The word "entry" marks the lines you need; copy each of them from the data.

(Data to process begins)

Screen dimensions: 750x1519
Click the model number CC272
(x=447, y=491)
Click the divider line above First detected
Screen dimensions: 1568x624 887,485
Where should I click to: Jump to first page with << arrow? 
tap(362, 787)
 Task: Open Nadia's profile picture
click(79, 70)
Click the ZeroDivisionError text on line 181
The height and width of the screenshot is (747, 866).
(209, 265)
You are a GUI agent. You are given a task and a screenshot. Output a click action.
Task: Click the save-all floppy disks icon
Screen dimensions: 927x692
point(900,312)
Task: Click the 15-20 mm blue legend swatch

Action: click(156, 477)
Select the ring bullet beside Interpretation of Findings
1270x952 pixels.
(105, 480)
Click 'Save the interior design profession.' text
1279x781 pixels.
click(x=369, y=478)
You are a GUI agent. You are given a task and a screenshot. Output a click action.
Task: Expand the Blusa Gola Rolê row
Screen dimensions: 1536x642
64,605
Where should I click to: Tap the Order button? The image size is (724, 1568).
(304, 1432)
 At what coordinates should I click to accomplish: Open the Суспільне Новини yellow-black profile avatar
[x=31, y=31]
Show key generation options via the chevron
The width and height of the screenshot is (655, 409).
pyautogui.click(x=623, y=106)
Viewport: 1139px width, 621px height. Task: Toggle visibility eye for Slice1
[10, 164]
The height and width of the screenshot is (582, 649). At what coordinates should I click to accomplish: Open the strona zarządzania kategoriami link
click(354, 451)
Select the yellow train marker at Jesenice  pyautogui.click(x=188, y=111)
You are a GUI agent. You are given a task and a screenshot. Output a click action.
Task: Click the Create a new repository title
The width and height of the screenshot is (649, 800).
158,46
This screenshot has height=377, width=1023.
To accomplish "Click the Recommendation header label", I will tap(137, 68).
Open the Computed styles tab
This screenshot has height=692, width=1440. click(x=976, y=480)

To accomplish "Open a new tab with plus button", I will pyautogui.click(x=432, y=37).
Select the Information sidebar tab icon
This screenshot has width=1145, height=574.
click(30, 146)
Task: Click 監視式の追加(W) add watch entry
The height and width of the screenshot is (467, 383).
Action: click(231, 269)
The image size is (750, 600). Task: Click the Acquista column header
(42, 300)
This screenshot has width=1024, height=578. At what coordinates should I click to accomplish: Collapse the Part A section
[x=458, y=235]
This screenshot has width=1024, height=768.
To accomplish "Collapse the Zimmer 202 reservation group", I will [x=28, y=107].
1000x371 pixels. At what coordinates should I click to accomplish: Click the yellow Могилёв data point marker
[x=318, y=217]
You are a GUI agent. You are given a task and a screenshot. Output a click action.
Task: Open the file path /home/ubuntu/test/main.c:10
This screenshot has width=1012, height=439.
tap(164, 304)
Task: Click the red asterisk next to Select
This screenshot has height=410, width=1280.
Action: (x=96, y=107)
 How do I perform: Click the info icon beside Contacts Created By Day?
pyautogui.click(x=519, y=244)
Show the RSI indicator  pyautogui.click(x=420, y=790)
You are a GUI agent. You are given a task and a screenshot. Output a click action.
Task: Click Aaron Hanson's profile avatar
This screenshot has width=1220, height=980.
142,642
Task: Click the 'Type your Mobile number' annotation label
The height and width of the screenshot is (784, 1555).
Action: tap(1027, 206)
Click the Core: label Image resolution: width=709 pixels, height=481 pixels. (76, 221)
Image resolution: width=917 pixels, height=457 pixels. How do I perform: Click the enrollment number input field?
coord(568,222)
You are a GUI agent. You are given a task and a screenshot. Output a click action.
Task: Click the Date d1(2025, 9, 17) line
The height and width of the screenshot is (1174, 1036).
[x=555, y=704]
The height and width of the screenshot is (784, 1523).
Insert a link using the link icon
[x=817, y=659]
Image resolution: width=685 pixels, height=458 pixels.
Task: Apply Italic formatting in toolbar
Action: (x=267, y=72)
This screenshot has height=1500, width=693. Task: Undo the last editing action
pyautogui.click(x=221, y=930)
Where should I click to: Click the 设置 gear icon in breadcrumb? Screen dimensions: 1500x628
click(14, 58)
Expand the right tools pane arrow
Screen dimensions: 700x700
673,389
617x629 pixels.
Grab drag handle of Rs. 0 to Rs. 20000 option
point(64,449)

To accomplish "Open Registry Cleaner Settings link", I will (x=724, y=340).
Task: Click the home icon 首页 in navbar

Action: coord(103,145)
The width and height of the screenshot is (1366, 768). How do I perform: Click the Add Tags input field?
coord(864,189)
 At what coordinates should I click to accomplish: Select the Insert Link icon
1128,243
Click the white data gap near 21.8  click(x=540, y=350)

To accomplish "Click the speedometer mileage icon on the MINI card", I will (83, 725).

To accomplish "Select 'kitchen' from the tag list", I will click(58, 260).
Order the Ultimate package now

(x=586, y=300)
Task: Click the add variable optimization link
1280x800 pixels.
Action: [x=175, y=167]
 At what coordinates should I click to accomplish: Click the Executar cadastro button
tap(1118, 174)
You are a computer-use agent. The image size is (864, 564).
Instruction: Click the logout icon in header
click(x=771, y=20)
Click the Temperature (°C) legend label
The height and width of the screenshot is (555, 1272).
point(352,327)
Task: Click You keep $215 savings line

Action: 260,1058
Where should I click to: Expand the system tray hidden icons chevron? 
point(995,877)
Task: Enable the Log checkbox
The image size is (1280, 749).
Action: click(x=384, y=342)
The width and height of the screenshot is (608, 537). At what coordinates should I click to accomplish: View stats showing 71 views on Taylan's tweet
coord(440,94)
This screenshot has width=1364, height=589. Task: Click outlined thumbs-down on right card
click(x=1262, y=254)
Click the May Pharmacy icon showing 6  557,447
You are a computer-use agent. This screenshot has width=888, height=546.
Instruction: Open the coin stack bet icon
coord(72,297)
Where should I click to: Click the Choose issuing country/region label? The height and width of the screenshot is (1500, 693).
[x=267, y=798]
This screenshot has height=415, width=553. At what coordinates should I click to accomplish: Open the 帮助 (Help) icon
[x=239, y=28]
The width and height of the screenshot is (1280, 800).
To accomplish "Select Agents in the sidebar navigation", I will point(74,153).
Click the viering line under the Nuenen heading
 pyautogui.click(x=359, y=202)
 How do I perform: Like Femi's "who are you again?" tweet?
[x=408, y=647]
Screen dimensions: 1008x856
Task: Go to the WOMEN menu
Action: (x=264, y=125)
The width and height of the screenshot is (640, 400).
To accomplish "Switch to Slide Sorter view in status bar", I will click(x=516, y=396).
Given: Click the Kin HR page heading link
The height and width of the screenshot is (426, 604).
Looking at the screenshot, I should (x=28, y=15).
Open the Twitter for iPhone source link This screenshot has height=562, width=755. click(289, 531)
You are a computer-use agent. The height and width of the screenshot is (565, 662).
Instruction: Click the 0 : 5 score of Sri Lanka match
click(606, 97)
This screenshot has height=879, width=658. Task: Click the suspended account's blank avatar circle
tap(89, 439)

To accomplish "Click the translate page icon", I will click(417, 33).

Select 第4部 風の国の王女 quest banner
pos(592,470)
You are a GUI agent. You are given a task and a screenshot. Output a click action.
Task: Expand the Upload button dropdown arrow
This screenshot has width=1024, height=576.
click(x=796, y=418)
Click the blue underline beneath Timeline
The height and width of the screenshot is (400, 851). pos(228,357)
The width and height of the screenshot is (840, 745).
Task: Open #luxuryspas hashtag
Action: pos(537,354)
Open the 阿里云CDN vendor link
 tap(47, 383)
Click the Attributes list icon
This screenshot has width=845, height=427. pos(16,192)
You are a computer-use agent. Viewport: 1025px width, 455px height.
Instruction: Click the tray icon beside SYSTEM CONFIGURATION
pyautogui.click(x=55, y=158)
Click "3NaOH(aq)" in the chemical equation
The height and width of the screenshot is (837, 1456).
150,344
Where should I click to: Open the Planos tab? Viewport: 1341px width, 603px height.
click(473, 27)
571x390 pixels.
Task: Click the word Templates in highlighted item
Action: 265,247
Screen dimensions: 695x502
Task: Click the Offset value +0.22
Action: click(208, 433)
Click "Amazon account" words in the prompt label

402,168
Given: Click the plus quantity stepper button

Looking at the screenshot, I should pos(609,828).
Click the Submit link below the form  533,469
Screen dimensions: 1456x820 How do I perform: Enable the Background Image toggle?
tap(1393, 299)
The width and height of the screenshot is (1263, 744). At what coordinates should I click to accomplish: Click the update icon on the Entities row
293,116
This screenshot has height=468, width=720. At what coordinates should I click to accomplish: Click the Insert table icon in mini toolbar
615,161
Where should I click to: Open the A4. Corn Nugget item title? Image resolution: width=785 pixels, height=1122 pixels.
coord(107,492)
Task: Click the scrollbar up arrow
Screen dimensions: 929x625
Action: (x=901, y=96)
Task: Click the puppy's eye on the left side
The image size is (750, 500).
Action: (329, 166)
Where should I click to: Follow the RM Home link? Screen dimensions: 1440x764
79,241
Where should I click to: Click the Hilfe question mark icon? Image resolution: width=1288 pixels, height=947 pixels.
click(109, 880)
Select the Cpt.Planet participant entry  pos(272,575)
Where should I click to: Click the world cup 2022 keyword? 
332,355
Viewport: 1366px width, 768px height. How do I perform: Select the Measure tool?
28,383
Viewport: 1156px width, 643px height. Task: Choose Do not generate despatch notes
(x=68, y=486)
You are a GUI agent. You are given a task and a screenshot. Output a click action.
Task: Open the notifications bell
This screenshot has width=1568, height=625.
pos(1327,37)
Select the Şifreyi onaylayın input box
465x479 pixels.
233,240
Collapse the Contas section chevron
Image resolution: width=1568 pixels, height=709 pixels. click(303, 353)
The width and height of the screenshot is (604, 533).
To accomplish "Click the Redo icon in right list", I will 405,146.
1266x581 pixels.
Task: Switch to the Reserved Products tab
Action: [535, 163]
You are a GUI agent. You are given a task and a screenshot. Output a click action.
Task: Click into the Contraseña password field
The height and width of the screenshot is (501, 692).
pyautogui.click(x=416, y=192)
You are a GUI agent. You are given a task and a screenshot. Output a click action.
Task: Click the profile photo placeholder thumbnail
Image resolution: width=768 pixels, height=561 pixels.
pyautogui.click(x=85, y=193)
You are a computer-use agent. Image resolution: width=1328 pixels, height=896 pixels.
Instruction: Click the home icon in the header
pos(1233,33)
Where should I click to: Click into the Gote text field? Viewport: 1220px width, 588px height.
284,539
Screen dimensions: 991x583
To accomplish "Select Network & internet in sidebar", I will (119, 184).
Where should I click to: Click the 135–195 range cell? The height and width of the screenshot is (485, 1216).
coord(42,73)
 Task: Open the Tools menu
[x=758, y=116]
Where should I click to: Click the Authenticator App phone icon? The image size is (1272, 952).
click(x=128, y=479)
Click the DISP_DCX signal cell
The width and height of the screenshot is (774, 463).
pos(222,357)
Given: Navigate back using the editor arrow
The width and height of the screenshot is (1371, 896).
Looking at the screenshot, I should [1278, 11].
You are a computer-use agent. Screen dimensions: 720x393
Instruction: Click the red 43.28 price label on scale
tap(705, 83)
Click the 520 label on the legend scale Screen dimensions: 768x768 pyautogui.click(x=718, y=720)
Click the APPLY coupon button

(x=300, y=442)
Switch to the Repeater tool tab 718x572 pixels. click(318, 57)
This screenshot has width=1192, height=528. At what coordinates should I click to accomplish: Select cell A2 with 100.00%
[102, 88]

(Data to process ends)

- [Answer]
Task: Click 監視式の追加(W) add watch entry
Select the Cpt.Planet participant entry  pos(272,575)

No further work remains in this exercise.